Enrolments are growing at the extreme ends of South Australia’s school sizes.

New students are lining up to attend the state’s extremely small and extremely large schools, leading some to fear those in the middle will miss out.

The latest figures 2015 show there were four schools – three high schools and a K-12 school – with more than 1500 students, despite the state having none in 2010.

The number of primary schools with more than 500 students doubled over that period, while ten primary schools now have more than 700 enrolments and one, Linden Park Primary, has over 1000.

At the same time, 55 schools have no more than 35 students, six more than in 2010.

Australian Education Union state president Howard Spreadbury says children could end up getting lost, with large schools often lacking adequate support and attention, while very small schools in country areas are liable to shut down.

SA Secondary Principals Association president Peter Mader agreed that some small high schools can have limited curriculum offerings, and find it hard to separate uncooperative students into different classes.

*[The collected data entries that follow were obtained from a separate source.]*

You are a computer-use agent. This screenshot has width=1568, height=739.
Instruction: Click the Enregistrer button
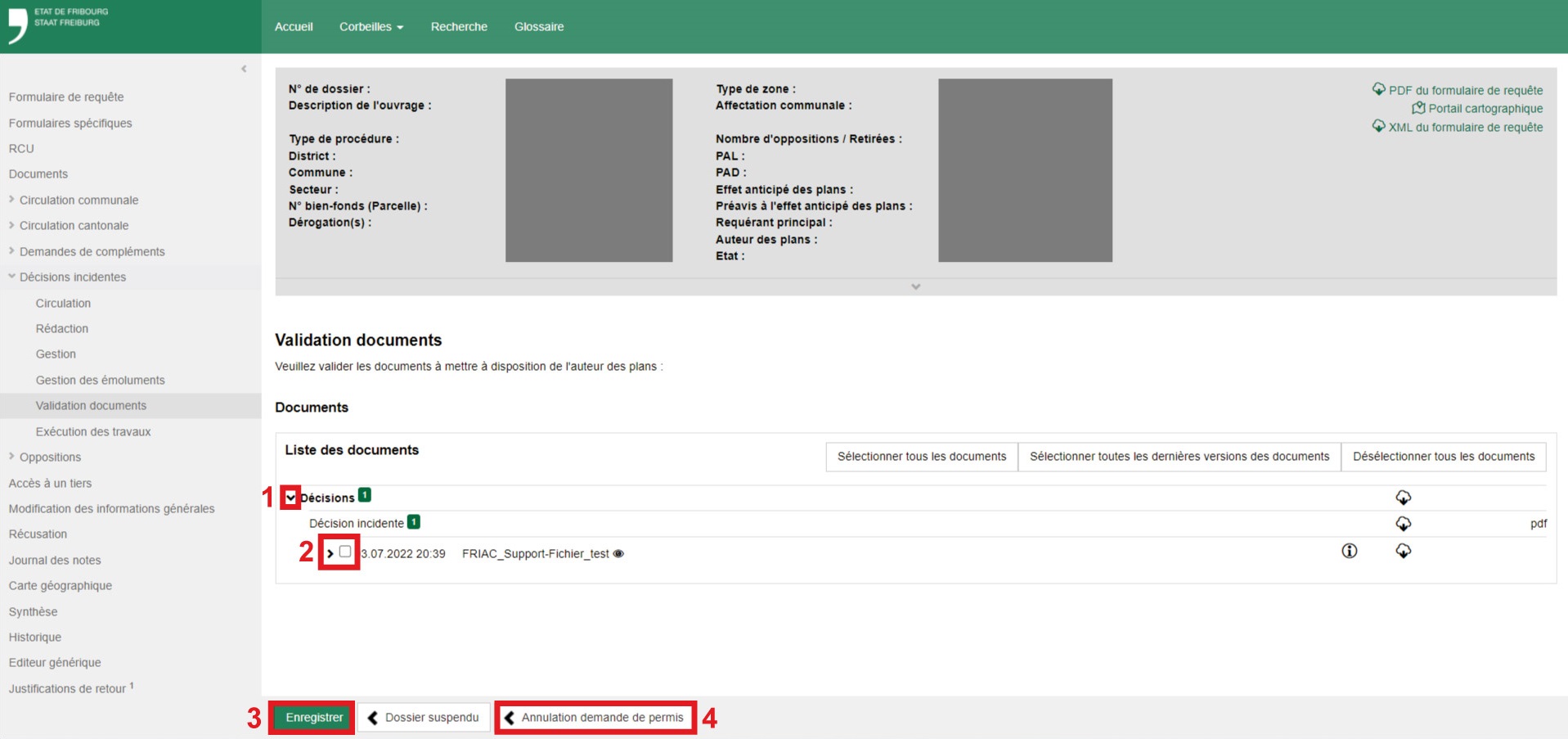[x=314, y=718]
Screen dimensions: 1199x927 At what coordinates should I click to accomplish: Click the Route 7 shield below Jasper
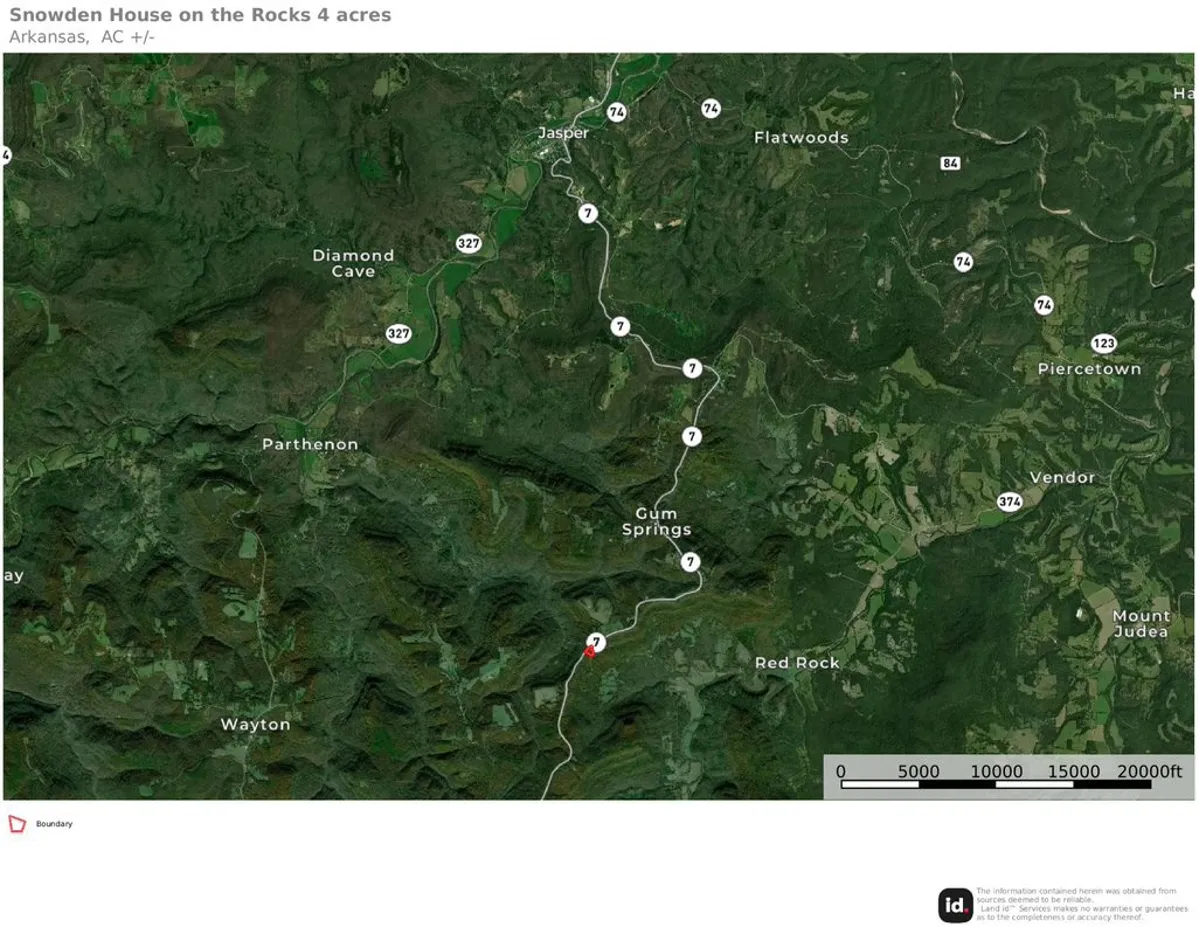click(587, 213)
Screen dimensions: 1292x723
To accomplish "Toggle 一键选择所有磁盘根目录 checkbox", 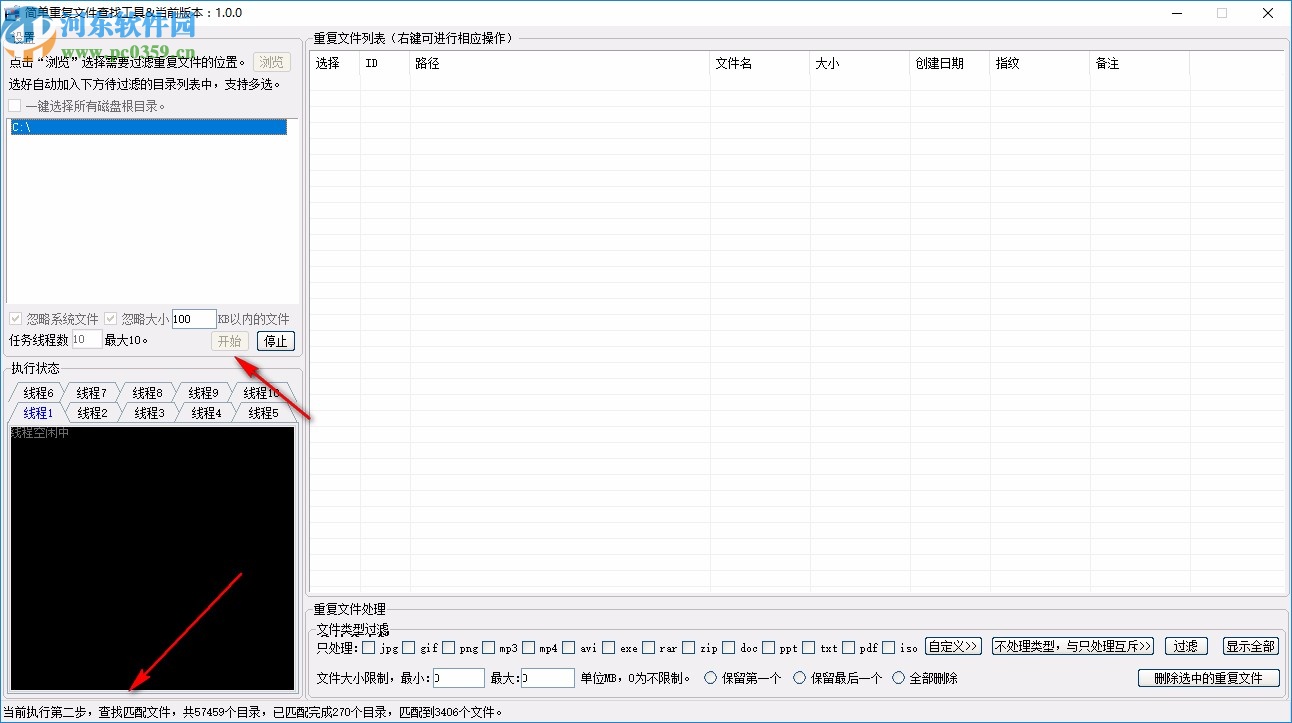I will [15, 104].
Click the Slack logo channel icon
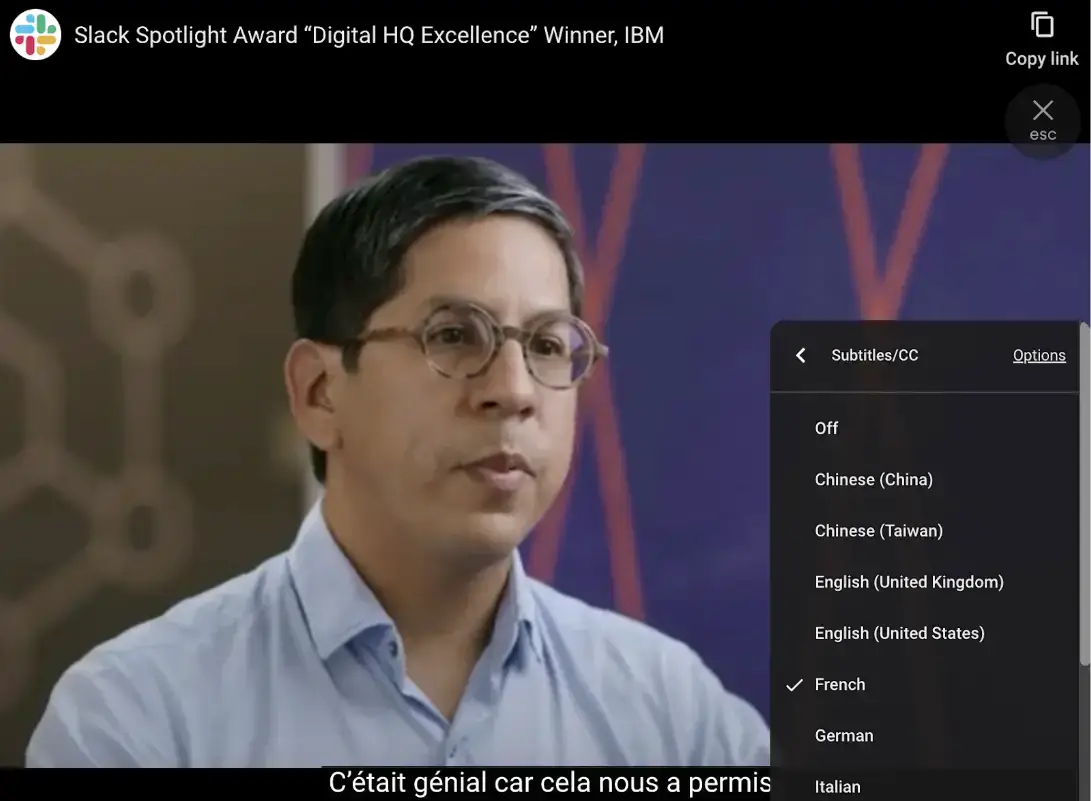1091x801 pixels. click(x=36, y=35)
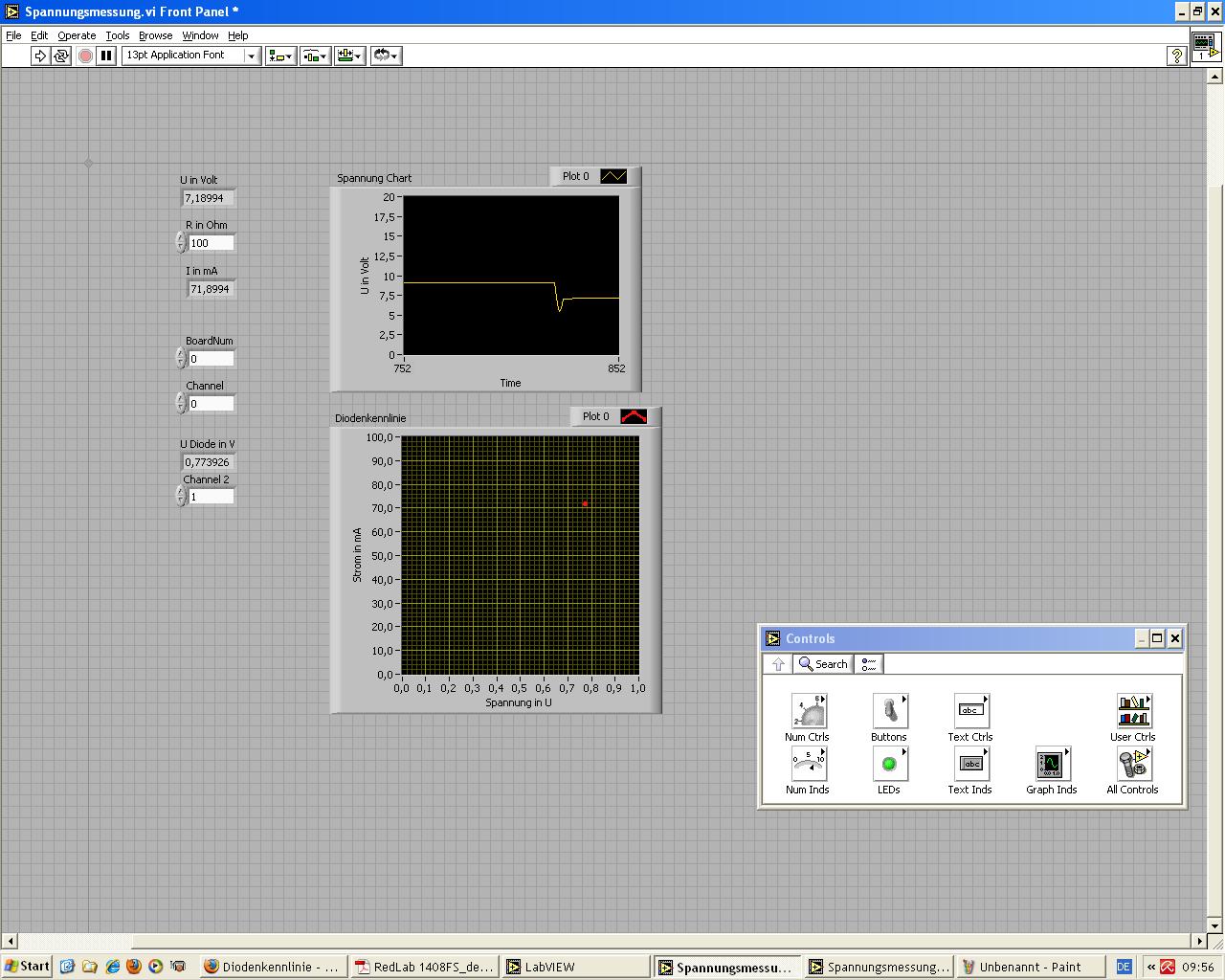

But Mr Mader says there are schools with more than 2000 students that do not struggle to “cater for their individuality”.

Much has been blamed on the disruption caused by the forced amalgamations of co-located junior primary and primary schools.

The state has now introduced a voluntary amalgamation program, which the Education Department says will provide merged schools with “a greater range and quality of curriculum offerings”, and will consult parents about closures.

Education Minister Susan Close says schools of 1500 students are “about as large as we want”.